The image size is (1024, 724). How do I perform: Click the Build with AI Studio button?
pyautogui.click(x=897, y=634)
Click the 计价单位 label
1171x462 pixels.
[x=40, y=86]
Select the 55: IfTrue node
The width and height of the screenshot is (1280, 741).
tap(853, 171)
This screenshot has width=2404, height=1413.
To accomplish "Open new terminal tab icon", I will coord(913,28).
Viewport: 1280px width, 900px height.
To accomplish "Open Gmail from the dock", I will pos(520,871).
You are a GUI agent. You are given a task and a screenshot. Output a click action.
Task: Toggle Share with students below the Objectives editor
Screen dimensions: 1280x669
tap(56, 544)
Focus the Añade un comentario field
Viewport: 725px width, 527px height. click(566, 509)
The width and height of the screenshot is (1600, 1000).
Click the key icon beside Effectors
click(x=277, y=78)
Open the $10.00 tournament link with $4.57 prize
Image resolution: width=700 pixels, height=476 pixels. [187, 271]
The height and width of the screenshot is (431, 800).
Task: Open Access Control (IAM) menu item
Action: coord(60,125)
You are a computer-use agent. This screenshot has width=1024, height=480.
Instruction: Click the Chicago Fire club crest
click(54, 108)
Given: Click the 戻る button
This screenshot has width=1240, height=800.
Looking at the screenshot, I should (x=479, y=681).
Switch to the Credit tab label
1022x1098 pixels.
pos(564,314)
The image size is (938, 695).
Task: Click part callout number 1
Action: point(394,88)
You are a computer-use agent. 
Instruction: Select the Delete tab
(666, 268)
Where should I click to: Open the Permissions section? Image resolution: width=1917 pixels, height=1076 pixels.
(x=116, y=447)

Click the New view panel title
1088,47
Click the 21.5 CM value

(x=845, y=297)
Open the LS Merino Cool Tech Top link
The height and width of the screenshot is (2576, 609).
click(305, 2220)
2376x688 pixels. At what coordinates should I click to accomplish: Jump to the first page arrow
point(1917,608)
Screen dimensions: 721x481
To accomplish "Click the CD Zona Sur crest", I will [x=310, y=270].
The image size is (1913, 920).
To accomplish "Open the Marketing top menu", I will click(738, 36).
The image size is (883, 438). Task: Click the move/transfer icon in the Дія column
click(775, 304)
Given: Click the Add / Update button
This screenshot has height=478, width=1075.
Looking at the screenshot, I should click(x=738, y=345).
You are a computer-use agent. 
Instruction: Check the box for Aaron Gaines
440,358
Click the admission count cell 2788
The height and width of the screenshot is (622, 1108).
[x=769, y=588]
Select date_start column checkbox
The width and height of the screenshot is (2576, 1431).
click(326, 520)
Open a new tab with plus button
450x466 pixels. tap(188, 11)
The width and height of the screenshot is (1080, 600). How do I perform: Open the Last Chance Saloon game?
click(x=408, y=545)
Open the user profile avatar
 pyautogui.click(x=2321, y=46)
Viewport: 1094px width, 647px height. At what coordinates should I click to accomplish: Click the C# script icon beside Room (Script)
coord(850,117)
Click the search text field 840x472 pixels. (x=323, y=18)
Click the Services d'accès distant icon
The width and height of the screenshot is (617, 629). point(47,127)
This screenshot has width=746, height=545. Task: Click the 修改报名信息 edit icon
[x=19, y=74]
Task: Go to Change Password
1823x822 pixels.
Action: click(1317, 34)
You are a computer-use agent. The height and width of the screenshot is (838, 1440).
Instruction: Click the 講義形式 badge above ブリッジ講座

***

Copy all the lines above without changing anything.

SOLUTION —
The image size is (1024, 724). How do I perform: Click the Build with AI Studio button?
pyautogui.click(x=897, y=634)
Click the 计价单位 label
1171x462 pixels.
[x=40, y=86]
Select the 55: IfTrue node
The width and height of the screenshot is (1280, 741).
tap(853, 171)
This screenshot has width=2404, height=1413.
To accomplish "Open new terminal tab icon", I will coord(913,28).
Viewport: 1280px width, 900px height.
To accomplish "Open Gmail from the dock", I will pos(520,871).
You are a GUI agent. You are given a task and a screenshot. Output a click action.
Task: Toggle Share with students below the Objectives editor
Screen dimensions: 1280x669
tap(56, 544)
Focus the Añade un comentario field
Viewport: 725px width, 527px height. click(566, 509)
The width and height of the screenshot is (1600, 1000).
Click the key icon beside Effectors
click(x=277, y=78)
Open the $10.00 tournament link with $4.57 prize
Image resolution: width=700 pixels, height=476 pixels. [187, 271]
The height and width of the screenshot is (431, 800).
Task: Open Access Control (IAM) menu item
Action: coord(60,125)
You are a computer-use agent. This screenshot has width=1024, height=480.
Instruction: Click the Chicago Fire club crest
click(54, 108)
Given: Click the 戻る button
This screenshot has width=1240, height=800.
Looking at the screenshot, I should (x=479, y=681).
Switch to the Credit tab label
1022x1098 pixels.
pos(564,314)
The image size is (938, 695).
Task: Click part callout number 1
Action: point(394,88)
You are a computer-use agent. 
Instruction: Select the Delete tab
(666, 268)
Where should I click to: Open the Permissions section? Image resolution: width=1917 pixels, height=1076 pixels.
(x=116, y=447)

Click the New view panel title
1088,47
Click the 21.5 CM value

(x=845, y=297)
Open the LS Merino Cool Tech Top link
The height and width of the screenshot is (2576, 609).
click(305, 2220)
2376x688 pixels. At what coordinates should I click to accomplish: Jump to the first page arrow
point(1917,608)
Screen dimensions: 721x481
To accomplish "Click the CD Zona Sur crest", I will [x=310, y=270].
The image size is (1913, 920).
To accomplish "Open the Marketing top menu", I will click(738, 36).
The image size is (883, 438). Task: Click the move/transfer icon in the Дія column
click(775, 304)
Given: Click the Add / Update button
This screenshot has height=478, width=1075.
Looking at the screenshot, I should click(x=738, y=345).
You are a computer-use agent. 
Instruction: Check the box for Aaron Gaines
440,358
Click the admission count cell 2788
The height and width of the screenshot is (622, 1108).
[x=769, y=588]
Select date_start column checkbox
The width and height of the screenshot is (2576, 1431).
click(326, 520)
Open a new tab with plus button
450x466 pixels. tap(188, 11)
The width and height of the screenshot is (1080, 600). How do I perform: Open the Last Chance Saloon game?
click(x=408, y=545)
Open the user profile avatar
 pyautogui.click(x=2321, y=46)
Viewport: 1094px width, 647px height. At what coordinates should I click to accomplish: Click the C# script icon beside Room (Script)
coord(850,117)
Click the search text field 840x472 pixels. (x=323, y=18)
Click the Services d'accès distant icon
The width and height of the screenshot is (617, 629). point(47,127)
This screenshot has width=746, height=545. Task: Click the 修改报名信息 edit icon
[x=19, y=74]
Task: Go to Change Password
1823x822 pixels.
Action: click(1317, 34)
You are a computer-use agent. The height and width of the screenshot is (838, 1440).
Instruction: Click the 講義形式 badge above ブリッジ講座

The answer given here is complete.